Bien que le nouveau sous-comité soit de constitution récente, son groupe dʼexperts peut sʼappuyer sur les travaux de fond de deux groupes de travail existants qui ont ouvert la voie de la normalisation dans ce domaine. M. Coallier prévoit que lʼIoT, le big data et dʼautres technologies, parfois appelées « TIC intelligentes », susciteront sous peu une forte demande. « Lʼagriculture est une activité cruciale dans notre société » ajoute-t-il, dʼoù lʼimportance des apports de lʼIoT dans ce secteur.
À court terme, lʼun des projets du SC 41 donnera lieu à lʼétablissement dʼun cadre de référence normalisé pour lʼIoT. Ce cadre encouragera, entre autres, lʼouverture et la transparence dans le développement dʼarchitectures de systèmes IoT et leur mise en œuvre. Il fournira également un point de référence neutre au plan technologique pour définir dʼautres normes relatives à lʼIoT.
Il ne fait aucun doute que, dans cet écheveau de complexités, lʼélaboration de Normes internationales facilitera lʼinteropérabilité et lʼintégration des systèmes ; les entreprises auront ainsi la capacité dʼexploiter plus efficacement cette technologie et de lʼintégrer dans de nombreux domaines dʼapplication, comme lʼagriculture. M. Coallier estime que les travaux du sous-comité seront essentiels. « Sur le long terme et en tant que comité axé sur les systèmes, le SC 41 devrait être lʼun des principaux acteurs à promouvoir lʼélaboration des normes IoT requises pour cette technologie afin quʼelle atteigne pleinement son potentiel en termes de marché et dʼapplication » conclut-il.
Un avenir intelligent
Produire des denrées alimentaires de bonne qualité, nutritives et financièrement abordables dans un monde abritant 7,5 milliards de personnes restera toujours un immense défi. Sur une planète aux ressources limitées, il faudra ouvrir la voie à une nouvelle ère de la haute technologie dans laquelle lʼautomatisation et les données aideront les exploitants agricoles à relever les nombreux défis de demain.
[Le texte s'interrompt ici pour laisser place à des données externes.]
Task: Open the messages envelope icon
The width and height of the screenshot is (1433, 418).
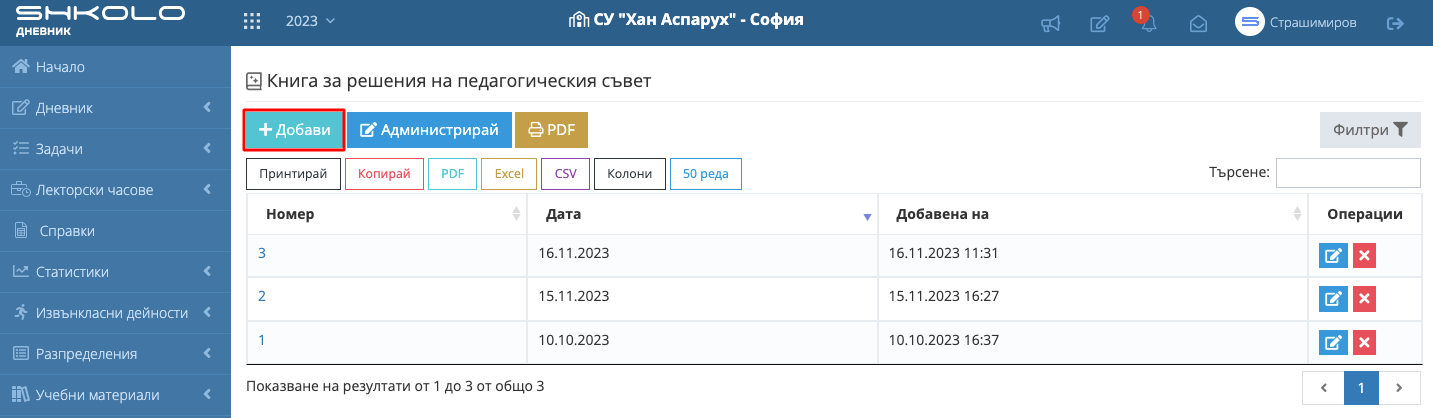Action: [1198, 22]
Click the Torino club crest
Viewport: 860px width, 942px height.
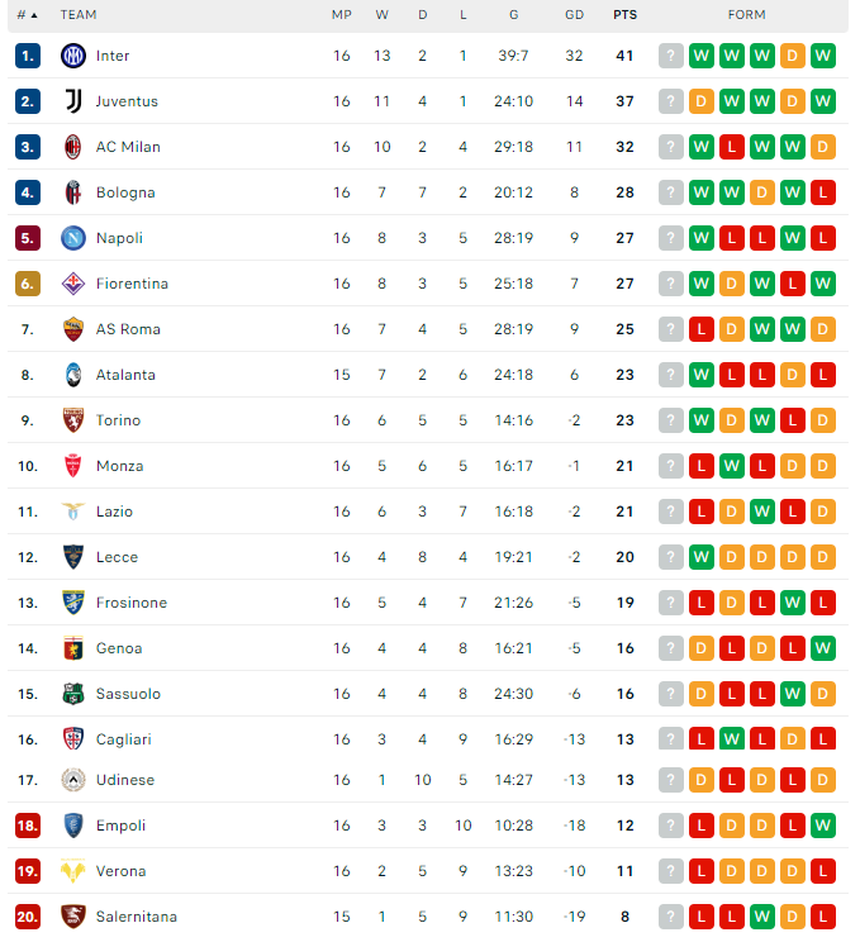click(73, 420)
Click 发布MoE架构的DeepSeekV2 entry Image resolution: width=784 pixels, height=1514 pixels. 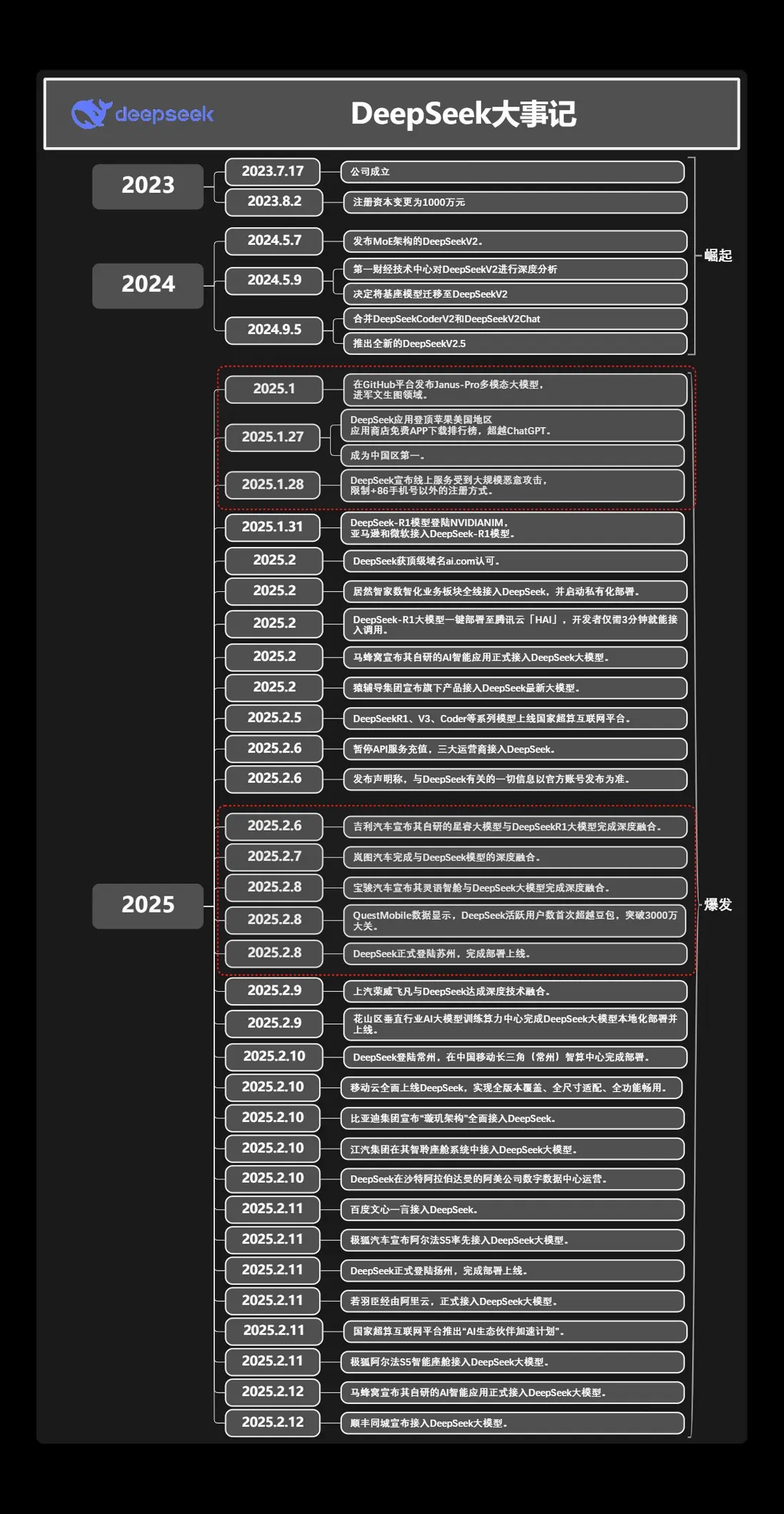click(x=515, y=241)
On peut dès lors se demander à quoi ressemblera lʼagriculture dans 40 ans. Lʼassociation de tant de technologies devrait permettre de limiter le gaspillage, dʼoptimiser la productivité et dʼinfluer le moins possible sur lʼenvironnement. Pourtant, une chose semble évidente : pour réussir, nous devrons, en permanence, mettre la priorité sur lʼélaboration des normes, pour que les avancées technologiques majeures puissent continuer de générer les avantages, en termes de productivité et de protection de lʼenvironnement, que nous attendons dans les 20 prochaines années.
Les progrès enregistrés durant la deuxième moitié du XXe siècle, qui ont fait évoluer lʼagriculture de façon si spectaculaire, commencent à sʼessouffler. « Les limites de la révolution verte étant atteintes, nous devons trouver de nouveaux moyens pour nourrir durablement une population mondiale qui ne cesse de croître » affirme M. Coallier. « Une approche, pour ce faire, consiste à utiliser les ressources (y compris humaines) plus efficacement pour produire des denrées alimentaires, mais aussi à supprimer le gaspillage dans la chaîne dʼapprovisionnement, dʼoù lʼintérêt de lʼIoT. » Quʼon ne sʼy trompe pas, pour nourrir les générations futures, lʼagriculture de demain sera intelligente.